### [AIM]
Can you reproduce the material word for word, from its first line through the line holding "Show the unrolled", inclusive?

(Data on locating visible targets)
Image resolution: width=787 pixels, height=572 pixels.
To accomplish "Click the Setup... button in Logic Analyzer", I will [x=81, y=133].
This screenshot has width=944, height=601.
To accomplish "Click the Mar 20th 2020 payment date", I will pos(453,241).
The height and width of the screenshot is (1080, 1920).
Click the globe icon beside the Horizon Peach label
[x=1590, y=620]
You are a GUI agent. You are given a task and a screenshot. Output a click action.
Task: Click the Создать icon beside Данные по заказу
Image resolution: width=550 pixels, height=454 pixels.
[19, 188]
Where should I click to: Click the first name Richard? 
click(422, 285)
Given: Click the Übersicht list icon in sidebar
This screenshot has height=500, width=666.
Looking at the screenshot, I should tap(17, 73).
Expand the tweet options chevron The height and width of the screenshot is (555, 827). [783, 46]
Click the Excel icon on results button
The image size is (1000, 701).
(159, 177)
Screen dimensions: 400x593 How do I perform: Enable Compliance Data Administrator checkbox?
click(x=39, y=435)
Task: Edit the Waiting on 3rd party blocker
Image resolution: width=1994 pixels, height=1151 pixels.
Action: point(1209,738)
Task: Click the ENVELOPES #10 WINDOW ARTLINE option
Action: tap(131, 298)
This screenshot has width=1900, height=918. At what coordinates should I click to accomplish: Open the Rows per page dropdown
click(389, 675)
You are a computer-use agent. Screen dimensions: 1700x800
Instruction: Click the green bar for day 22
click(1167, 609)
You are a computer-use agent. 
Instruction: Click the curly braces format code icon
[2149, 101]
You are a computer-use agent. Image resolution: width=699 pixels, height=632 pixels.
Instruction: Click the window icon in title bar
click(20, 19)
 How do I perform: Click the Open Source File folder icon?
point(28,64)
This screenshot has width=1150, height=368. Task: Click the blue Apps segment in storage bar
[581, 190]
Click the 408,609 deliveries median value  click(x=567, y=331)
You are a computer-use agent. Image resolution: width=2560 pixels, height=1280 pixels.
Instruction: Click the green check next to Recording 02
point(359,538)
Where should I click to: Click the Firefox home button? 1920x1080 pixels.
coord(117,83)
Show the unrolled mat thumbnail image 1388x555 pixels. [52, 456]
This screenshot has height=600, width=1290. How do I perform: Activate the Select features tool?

### [RESULT OF THIS EXERCISE]
Image resolution: width=787 pixels, height=572 pixels.
To accomplish "Click the Setup... button in Logic Analyzer", I will [x=81, y=133].
This screenshot has width=944, height=601.
To accomplish "Click the Mar 20th 2020 payment date", I will pos(453,241).
The height and width of the screenshot is (1080, 1920).
Click the globe icon beside the Horizon Peach label
[x=1590, y=620]
You are a GUI agent. You are given a task and a screenshot. Output a click action.
Task: Click the Создать icon beside Данные по заказу
Image resolution: width=550 pixels, height=454 pixels.
[19, 188]
Where should I click to: Click the first name Richard? 
click(422, 285)
Given: Click the Übersicht list icon in sidebar
This screenshot has height=500, width=666.
Looking at the screenshot, I should tap(17, 73).
Expand the tweet options chevron The height and width of the screenshot is (555, 827). [783, 46]
Click the Excel icon on results button
The image size is (1000, 701).
(159, 177)
Screen dimensions: 400x593 How do I perform: Enable Compliance Data Administrator checkbox?
click(x=39, y=435)
Task: Edit the Waiting on 3rd party blocker
Image resolution: width=1994 pixels, height=1151 pixels.
Action: point(1209,738)
Task: Click the ENVELOPES #10 WINDOW ARTLINE option
Action: tap(131, 298)
This screenshot has width=1900, height=918. At what coordinates should I click to accomplish: Open the Rows per page dropdown
click(389, 675)
You are a computer-use agent. Screen dimensions: 1700x800
Instruction: Click the green bar for day 22
click(1167, 609)
You are a computer-use agent. 
Instruction: Click the curly braces format code icon
[2149, 101]
You are a computer-use agent. Image resolution: width=699 pixels, height=632 pixels.
Instruction: Click the window icon in title bar
click(20, 19)
 How do I perform: Click the Open Source File folder icon?
point(28,64)
This screenshot has width=1150, height=368. Task: Click the blue Apps segment in storage bar
[581, 190]
Click the 408,609 deliveries median value  click(x=567, y=331)
You are a computer-use agent. Image resolution: width=2560 pixels, height=1280 pixels.
Instruction: Click the green check next to Recording 02
point(359,538)
Where should I click to: Click the Firefox home button? 1920x1080 pixels.
coord(117,83)
Show the unrolled mat thumbnail image 1388x555 pixels. [52, 456]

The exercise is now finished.